══ Provided records ══
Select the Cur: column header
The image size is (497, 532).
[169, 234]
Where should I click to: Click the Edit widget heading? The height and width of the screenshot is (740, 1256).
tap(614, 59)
═══
■ What this task involves:
Pick out each line above that contains the word "Where", and copy those lines.

■ Problem solution:
Where should I click to: Click the Edit widget heading? The height and width of the screenshot is (740, 1256).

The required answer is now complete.